The soubrette had been sent forward the day before with a part of the Marchioness de Beaumont’s equipage; and now, having endured a whole day’s comparative silence with the patience and fortitude of a martyr, she advanced to the two ladies with loquacity in her countenance, as if resolved to make up, as speedily as possible, for the restraint under which her tongue had laboured during her short sojourn in the palace; but the deep gravity of Madame de Beaumont, and the melancholy air of her daughter, checked Louise in full career; so that, having kissed her mistress on both cheeks, she paused, while her lip, like an overfilled reservoir whose waters are trembling on the very brink, seemed ready to pour forth the torrent of words which she had so long suppressed.

Pauline, as she passed through the anteroom, wiped the last tears from her eyes, and on entering the saloon, advanced towards a mirror which hung between the windows, as if to ascertain what traces they had left behind. The soubrette did not fail to advance, in order to adjust her young lady’s dress, and finding herself once more in the exercise of her functions, the right of chattering seemed equally restored; for she commenced immediately, beginning in a low and respectful voice, but gradually increasing as the thought of her mistress was swallowed up in the more comprehensive idea of herself.

“Oh, dear Mademoiselle,” said she, “I am so glad you are come at last. This place is so sad and so dull! Who would think it was a court? Why, I expected to see it all filled with lords and ladies, and instead of that, I have seen nothing but dismal-looking men, who go gliding about in silence, seeming afraid to open their lips, as if that cruel old Cardinal, whom they all tremble at, could hear every word they say. I did see one fine-looking gentleman this morning, to be sure, with his servants all in beautiful liveries of blue and gold, and horses as if there were fire coming out of their very eyes; but he rode away to hunt, after he had been half an hour with the Queen and Mademoiselle de Hauteford, as they call her.”

“Mademoiselle who?” exclaimed Pauline, quickly, as if startled from her reverie by something curious in the name. “Who did you say, Louise?”

“Oh, such a pretty young lady!” replied the waiting-woman. “Mademoiselle de Hauteford is her name. I saw her this morning as she went to the Queen’s levee. She has eyes as blue as the sky, and teeth like pearls themselves; but withal she looks as cold and as proud as if she were the Queen’s own self.”

While the soubrette spoke, Pauline raised her large dark eyes to the tall Venetian mirror which stood before her, and which had never reflected any thing lovelier than herself, as hastily she passed her fair small hand across her brow, brushing back the glossy ringlets that hung clustering over her forehead.
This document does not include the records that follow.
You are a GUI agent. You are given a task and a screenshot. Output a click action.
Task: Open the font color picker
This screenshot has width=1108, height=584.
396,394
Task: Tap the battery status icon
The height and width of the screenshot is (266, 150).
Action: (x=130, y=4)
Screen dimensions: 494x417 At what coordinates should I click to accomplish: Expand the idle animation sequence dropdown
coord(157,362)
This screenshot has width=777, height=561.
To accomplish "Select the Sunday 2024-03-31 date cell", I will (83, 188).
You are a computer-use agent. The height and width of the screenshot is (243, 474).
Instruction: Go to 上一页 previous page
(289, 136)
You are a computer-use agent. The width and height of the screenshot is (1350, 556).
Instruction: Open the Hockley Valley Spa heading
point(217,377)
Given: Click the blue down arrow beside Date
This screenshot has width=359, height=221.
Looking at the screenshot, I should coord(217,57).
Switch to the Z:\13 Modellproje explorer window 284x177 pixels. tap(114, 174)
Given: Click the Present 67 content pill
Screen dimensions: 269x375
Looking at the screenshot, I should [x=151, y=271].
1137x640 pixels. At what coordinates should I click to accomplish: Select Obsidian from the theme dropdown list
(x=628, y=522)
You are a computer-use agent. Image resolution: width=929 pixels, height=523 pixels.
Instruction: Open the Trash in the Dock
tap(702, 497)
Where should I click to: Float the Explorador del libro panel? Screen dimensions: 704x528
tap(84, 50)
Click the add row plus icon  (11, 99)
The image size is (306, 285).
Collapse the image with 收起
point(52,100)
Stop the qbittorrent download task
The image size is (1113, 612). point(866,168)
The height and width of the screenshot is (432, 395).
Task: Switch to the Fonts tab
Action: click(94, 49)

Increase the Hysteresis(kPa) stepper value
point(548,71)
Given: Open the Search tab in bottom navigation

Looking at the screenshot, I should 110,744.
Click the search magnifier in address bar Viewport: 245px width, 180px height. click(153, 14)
But she was tired and pale with fatigue and anxiety; her eyes, too, bore the traces of tears, and with a sigh and look of dissatisfaction, she turned away from the mirror, which, like every other invention of human vanity, often procures us disappointment as well as gratification.

Madame de Beaumont’s eyes had been fixed upon Pauline; and translating her daughter’s looks with the instinctive acuteness of a mother, she approached with more gentleness than was her wont. “You are beautiful enough, my Pauline,” said she, pressing a kiss upon her cheek; “you are beautiful enough. Do not fear.